# Folding Ebikes



## AOSTIRMOTOR EBIKE (Aug 6, 2021)

Foldable e-bikes are fast, lightweight , but are they durable?How do you get a folding bike with a range of more than 30 kilometers?Hopefully the width and thickness of the tyre will be adequate and will not increase riding pressure. The weight of the vehicle is light and convenient to fold.


----------



## rideit (Jan 22, 2004)

Whatever, spammer.


----------



## mtnbkrmike (Mar 26, 2015)

Not to state the obvious but this may be the wrong forum for anything but a minuscule sample size of anyone remotely interested in foldable BSOs.

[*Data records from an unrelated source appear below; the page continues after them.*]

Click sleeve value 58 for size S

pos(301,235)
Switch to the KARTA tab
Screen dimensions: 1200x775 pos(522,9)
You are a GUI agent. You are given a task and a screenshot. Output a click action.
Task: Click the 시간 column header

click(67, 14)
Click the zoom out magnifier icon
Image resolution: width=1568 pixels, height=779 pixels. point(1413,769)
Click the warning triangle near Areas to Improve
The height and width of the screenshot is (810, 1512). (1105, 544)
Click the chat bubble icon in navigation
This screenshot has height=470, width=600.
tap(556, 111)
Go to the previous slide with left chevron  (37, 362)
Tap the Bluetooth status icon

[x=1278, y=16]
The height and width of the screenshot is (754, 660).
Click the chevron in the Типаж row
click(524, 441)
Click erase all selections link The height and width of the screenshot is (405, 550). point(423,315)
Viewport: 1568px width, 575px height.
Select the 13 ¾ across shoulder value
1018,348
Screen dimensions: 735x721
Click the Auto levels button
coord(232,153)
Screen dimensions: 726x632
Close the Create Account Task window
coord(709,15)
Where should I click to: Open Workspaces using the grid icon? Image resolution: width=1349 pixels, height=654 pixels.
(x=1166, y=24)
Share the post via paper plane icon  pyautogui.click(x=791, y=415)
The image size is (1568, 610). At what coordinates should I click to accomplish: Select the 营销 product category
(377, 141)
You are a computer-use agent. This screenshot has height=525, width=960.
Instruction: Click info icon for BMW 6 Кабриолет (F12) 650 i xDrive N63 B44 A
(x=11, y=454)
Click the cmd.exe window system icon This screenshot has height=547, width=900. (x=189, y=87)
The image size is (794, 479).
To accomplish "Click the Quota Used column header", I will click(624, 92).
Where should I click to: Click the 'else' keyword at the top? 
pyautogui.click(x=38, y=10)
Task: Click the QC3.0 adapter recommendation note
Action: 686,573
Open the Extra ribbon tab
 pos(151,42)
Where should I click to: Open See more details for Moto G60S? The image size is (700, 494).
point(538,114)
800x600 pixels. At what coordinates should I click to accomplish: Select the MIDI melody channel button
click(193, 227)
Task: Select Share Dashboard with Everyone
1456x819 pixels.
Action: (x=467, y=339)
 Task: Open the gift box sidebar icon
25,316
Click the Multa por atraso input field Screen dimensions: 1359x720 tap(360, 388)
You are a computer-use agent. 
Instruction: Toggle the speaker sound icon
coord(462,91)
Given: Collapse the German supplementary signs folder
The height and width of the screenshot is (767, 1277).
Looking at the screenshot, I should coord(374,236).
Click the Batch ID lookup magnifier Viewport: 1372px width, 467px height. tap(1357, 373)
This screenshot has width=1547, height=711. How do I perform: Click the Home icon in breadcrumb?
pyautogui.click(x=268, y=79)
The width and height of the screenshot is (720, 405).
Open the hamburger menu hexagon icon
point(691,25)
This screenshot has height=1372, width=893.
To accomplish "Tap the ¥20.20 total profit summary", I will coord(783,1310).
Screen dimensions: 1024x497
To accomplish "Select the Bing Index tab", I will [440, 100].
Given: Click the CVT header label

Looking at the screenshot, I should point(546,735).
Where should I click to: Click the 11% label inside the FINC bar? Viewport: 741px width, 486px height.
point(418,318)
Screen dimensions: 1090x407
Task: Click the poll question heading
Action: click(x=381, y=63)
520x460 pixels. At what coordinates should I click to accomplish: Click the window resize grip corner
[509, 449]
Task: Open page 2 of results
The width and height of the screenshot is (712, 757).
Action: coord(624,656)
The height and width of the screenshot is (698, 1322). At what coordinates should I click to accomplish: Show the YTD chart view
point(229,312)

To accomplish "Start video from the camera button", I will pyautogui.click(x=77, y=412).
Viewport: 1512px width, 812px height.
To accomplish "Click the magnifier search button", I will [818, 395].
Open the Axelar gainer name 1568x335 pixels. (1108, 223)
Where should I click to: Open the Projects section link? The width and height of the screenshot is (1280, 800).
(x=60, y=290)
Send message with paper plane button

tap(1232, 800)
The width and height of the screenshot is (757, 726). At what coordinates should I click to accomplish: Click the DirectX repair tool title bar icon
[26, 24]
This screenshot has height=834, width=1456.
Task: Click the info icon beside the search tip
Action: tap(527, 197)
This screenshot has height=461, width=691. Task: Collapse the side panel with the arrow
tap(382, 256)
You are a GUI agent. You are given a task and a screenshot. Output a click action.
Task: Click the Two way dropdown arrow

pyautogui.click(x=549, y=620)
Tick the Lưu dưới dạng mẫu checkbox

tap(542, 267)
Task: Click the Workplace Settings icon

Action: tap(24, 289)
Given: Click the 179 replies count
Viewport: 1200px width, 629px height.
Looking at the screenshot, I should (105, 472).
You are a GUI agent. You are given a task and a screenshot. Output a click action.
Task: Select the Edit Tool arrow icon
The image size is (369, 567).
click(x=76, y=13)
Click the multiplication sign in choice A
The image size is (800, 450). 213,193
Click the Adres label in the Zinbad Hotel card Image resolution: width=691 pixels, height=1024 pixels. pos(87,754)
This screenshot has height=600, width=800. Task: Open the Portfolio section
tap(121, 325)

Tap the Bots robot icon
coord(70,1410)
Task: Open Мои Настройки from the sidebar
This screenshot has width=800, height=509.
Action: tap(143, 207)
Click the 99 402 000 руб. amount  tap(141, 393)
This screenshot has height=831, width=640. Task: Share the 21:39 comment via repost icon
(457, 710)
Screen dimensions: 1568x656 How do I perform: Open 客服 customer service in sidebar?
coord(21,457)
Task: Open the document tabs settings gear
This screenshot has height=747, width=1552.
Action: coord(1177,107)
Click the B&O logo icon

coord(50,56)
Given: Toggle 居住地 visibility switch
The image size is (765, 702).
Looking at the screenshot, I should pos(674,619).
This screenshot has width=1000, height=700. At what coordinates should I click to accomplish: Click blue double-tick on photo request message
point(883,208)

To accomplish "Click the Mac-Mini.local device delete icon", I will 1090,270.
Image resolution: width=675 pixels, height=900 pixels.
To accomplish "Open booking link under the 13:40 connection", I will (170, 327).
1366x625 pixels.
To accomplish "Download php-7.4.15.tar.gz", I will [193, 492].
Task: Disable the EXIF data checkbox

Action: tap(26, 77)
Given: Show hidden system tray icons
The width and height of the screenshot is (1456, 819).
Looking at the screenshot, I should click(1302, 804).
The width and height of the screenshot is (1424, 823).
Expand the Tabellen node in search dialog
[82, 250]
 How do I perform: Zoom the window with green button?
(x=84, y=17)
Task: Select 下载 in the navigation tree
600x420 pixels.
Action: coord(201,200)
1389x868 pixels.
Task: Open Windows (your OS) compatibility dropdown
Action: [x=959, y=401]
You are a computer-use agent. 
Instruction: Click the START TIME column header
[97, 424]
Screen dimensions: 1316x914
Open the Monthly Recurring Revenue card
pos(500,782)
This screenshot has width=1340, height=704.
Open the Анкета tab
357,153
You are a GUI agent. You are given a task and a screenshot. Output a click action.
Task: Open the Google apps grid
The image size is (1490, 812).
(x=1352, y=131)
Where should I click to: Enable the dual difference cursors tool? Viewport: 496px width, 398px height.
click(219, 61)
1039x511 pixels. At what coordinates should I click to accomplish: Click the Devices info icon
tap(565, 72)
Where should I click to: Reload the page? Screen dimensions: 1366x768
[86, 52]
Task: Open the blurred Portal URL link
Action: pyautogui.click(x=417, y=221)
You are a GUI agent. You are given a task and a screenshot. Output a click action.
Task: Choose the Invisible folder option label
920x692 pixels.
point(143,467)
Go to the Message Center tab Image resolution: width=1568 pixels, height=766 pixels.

And yeah. Quit spamming, unless your objective is to irritate everyone here in which case you, Sir, are hitting it out of the park.


----------



## Gutch (Dec 17, 2010)

I’ve never folded an emtb? I’ve come up short, but no fold. I’m a fairly “strong man!” 🤣


----------



## chazpat (Sep 23, 2006)

Who wants a "stoveable" bike? Now ovenable, that's be something.


----------



## fos'l (May 27, 2009)

Sounds like an ad for a cheap electric monstrosity. AFAIK, you're supposed to pay for them.


----------



## matt4x4 (Dec 21, 2013)

I've folded and pancaked many wheels, cooked many hub motors too but building an ebike on a cheap folding bicycle is a no go, maybe a UK low power pos in the 250W range but you'd want to buy a brand name foldable ebike. BSO's from Walmart are fine to build upon but not foldable.


----------